Palgrave continued to work in the Privy Council's Education Department until he resigned his position in 1884, and in the following year succeeded John Campbell Shairp as professor of poetry at Oxford. For many years F. T. Palgrave remained the art critic for the popular Saturday Review. There was a minor scandal when he was commissioned to write a catalogue for the 1862 International Exhibition, in which he praised his friend the sculptor Thomas Woolner while simultaneously denigrating others, especially Woolner's main rival Carlo Marochetti. The well known controversialist Jacob Omnium pointed out in a series of letters to the press that the two lived together. William Holman Hunt wrote a reply supporting Palgrave and Woolner, but Palgrave was forced to withdraw the catalogue. He died in London, and was buried in the cemetery on Barnes Common.

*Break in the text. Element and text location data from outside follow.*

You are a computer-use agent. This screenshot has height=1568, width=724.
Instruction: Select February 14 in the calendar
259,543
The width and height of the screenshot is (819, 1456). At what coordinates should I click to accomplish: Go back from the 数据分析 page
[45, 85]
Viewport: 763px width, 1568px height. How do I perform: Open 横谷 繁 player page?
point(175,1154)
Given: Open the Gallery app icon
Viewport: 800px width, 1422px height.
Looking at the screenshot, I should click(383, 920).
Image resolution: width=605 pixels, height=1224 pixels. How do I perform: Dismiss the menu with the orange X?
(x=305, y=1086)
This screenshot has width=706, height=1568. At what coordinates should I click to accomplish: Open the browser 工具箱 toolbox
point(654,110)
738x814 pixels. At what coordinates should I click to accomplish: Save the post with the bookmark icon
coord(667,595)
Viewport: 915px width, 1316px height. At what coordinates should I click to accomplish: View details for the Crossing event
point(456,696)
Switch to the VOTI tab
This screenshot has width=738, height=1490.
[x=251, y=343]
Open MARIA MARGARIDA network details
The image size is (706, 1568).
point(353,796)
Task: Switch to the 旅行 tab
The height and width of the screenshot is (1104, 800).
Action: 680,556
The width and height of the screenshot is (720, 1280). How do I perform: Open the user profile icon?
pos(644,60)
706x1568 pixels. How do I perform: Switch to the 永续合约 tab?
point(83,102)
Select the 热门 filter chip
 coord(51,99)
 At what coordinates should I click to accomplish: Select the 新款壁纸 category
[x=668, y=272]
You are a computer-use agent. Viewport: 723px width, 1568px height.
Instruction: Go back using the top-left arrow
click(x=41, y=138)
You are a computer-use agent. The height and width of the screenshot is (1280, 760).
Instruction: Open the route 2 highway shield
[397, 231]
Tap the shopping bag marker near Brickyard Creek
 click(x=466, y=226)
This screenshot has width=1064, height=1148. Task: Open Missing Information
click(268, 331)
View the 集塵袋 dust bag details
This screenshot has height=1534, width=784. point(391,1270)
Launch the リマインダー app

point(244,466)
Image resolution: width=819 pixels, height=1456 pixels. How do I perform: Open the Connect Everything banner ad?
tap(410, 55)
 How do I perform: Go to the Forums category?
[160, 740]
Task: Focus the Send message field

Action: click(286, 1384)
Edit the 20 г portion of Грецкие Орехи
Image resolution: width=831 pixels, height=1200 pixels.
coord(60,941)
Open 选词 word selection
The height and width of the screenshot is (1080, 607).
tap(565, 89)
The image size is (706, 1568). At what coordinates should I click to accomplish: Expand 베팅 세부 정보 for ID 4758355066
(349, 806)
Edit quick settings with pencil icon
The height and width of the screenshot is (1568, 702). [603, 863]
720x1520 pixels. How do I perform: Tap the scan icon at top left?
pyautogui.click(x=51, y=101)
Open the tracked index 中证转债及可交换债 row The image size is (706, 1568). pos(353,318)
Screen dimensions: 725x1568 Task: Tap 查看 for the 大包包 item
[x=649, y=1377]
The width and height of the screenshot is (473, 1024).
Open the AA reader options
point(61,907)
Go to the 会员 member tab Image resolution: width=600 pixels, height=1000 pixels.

His only child, Gwenllian Florence Palgrave (1867-1941), published a biography of her father's life in 1899.

==Poet/critic==
Palgrave published both criticism and poetry, but his work as a critic was by far the more important. His Visions of England (1880–1881) has dignity and lucidity, but little of the "natural magic" which the greatest of his predecessors in the Oxford chair considered to be the test of inspiration. His last volume of poetry, Amenophis, appeared in 1892. His criticism is considered to demonstrate fine and sensitive tact, quick intuitive perception, and generally sound judgment. His Descriptive Handbook to the Fine Art Collections in the International Exhibition of 1862, and his Essays on Art (1866), though flawed, were full of striking judgments strikingly expressed. Nonetheless the critic John Ruskin wrote in 1855 on his History of Painting, "I think it is a most valuable contribution." Palgrave was immediately encouraged to write History of Engraving which was completed in quick time, and hailed as a masterpiece.

His Landscape in Poetry (1897) showed wide knowledge and critical appreciation of one of the most attractive aspects of poetic interpretation. But Palgrave's principal contribution to the development of literary taste was contained in his Golden Treasury of English Songs and Lyrics (1861), an anthology of the best poetry in the language constructed upon a plan sound and spacious, and followed out with a delicacy of feeling which could scarcely be surpassed. Palgrave followed it with a Treasury of Sacred Song (1889), and a second series of the Golden Treasury (1897), including the work of later poets, but in neither of these was quite the same exquisiteness of judgment preserved. Among his other works were The Passionate Pilgrim (1858), a volume of selections from Robert Herrick entitled Chrysomela (1877), a memoir of Arthur Hugh Clough (1862) and a critical essay on Sir Walter Scott (1866) as a preface to an edition of his poems. He published a small collection of hymns in 1867 which ran to three editions, each slightly enlarged. Palgrave was also a hymn-writer using the words, on one occasion, the Elizabethan version of 120th Psalm "O Thou not made with hands" into a hymn. The highly poetical "Little Child's Hymn" held great sentimental meaning for his daughter and biographer Gwenllian.